Un salto di alcuni anni. Sono anni che vedono respinte le istanze della difesa per conoscere tempi e modalità di un'operazione comunque autorizzata. Si arriva al 19 maggio del 2023. La prima sezione penale della Cassazione accoglie con rinvio a Bergamo il ricorso degli avvocati di Bossetti e annulla l'ordinanza del 21 novembre del 2022 con cui la stessa Assise bergamasca, come giudice dell'esecuzione, ha detto l'ultimo "no". L'autorizzazione alla difesa "deve ritenersi irrevocabile, valida, vigente, intangibile e non può essere in alcun modo discussa". Viene consentito l'accesso ai reperti nei limiti della presa visione. Quindi nessun esame invasivo.

L'appuntamento per fissare le modalità operative è il 20 novembre. Ma l'udienza alla Corte d'Assise di Bergamo viene rinviata. Cosa è accaduto? I difensori del muratore di Mapello si sono rivolti alla Cassazione con un "ricorso straordinario per errore materiale o di fatto". Quello di Salvagni e Camporini è un ricorso particolarmente tecnico, con numerosi richiami a sentenze della Sezioni Unite.

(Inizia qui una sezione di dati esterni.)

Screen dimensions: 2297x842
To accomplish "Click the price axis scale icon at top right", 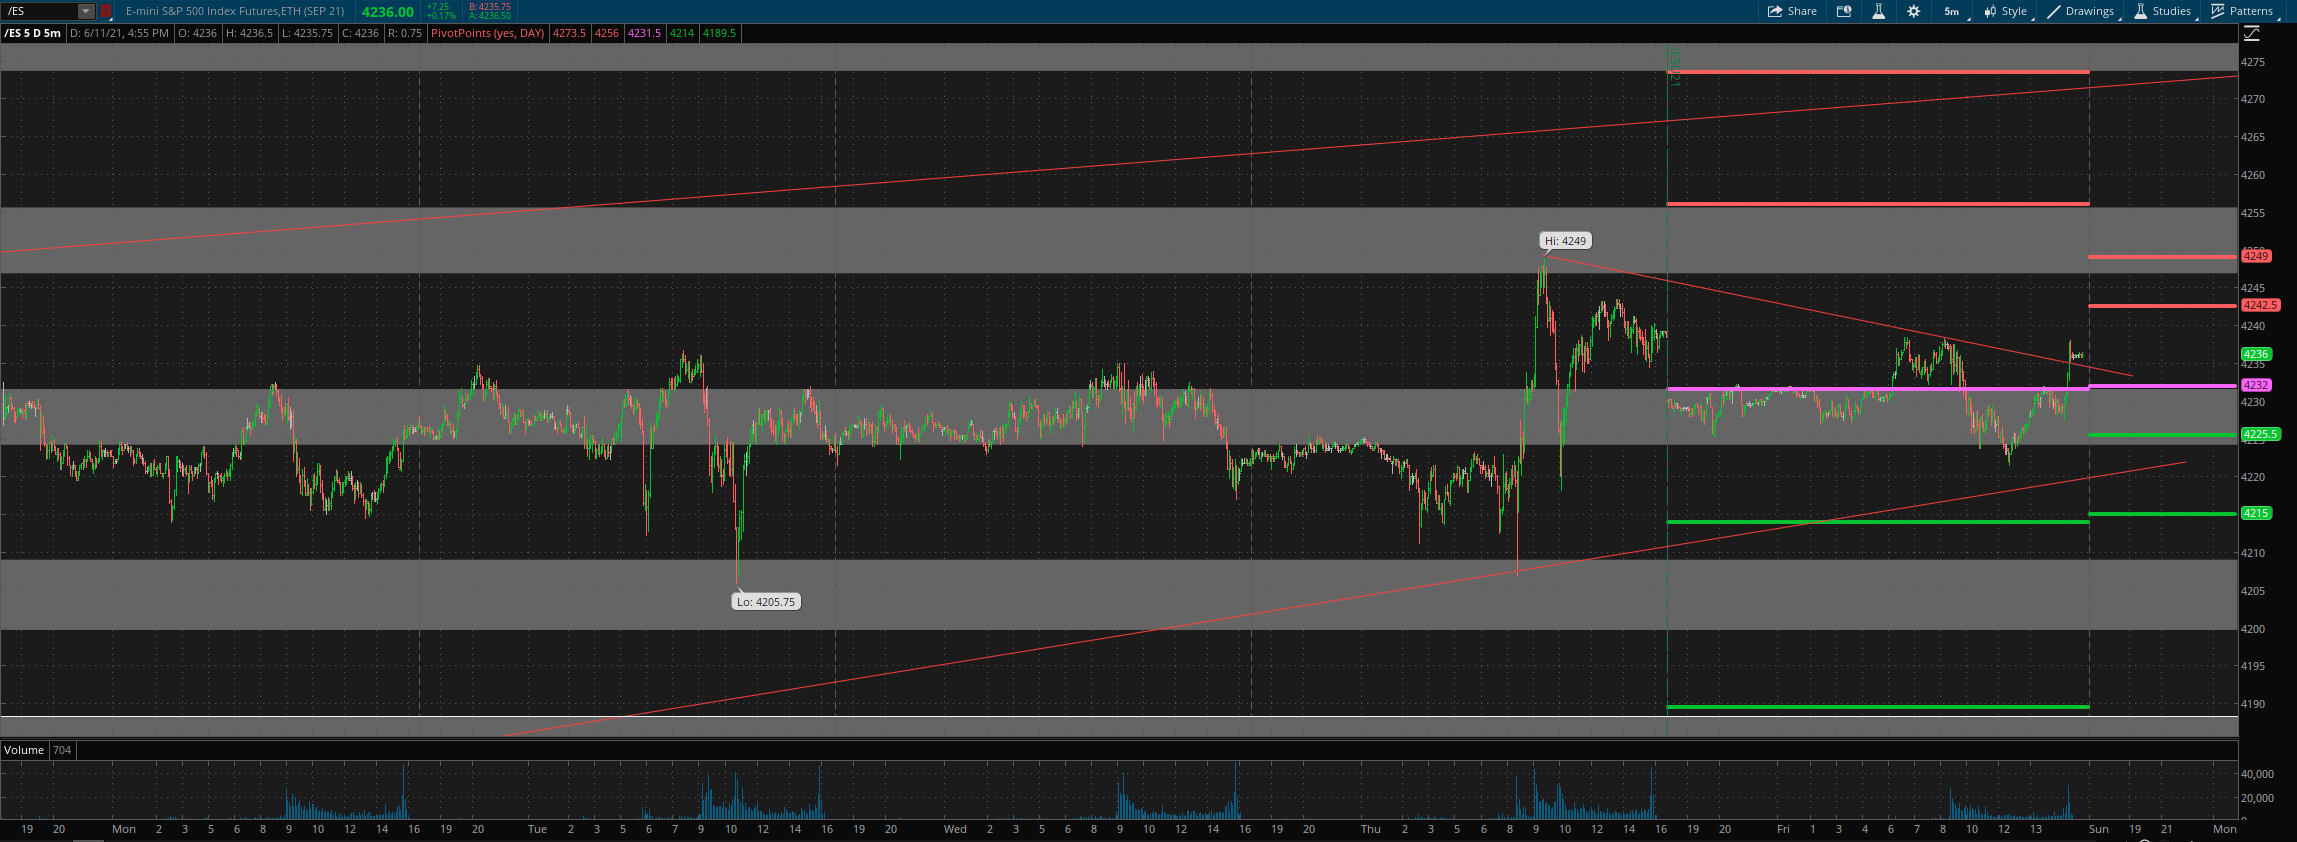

I capisaldi erano soprattutto due. Primo. Un giudice non può modificare una sua precedente decisione, correggendola (e quindi correggendo se stesso), pena lo stravolgimento del nostro sistema processuale, scrivono i legali di Bossetti. Il 27 novembre del 2019 la Corte d'Assise di Bergamo ha ammesso l'analisi dei reperti, in particolare di quelli biologici, da parte della difesa e non solo la loro osservazione. E la sentenza di maggio della Cassazione ha ribadito che il provvedimento del novembre 2019 è intangibile e irrevocabile. Quella decisione va rispettata, è un pietra miliare, inamovibile. Ma, sostiene la difesa dell'ergastolano, il pronunciamento della Cassazione incorre in un errore di "lettura" del provvedimento bergamasco del 2019, attribuendogli un contenuto differente. Sbaglia quando ritiene che autorizzasse la sola osservazione dei reperti, quando invece ne ammetteva l'analisi.

Secondo. I giudici romani hanno inserito nella loro sentenza il provvedimento del presidente Petillo che delimitava il perimetro in cui andava circoscritto l'esame dei reperti. Ma per gli avvocati di Bossetti si trattava di una "nota" indirizzata esclusivamente all'Ufficio corpi di reato e non alla difesa, che infatti non l'ha mai ricevuta.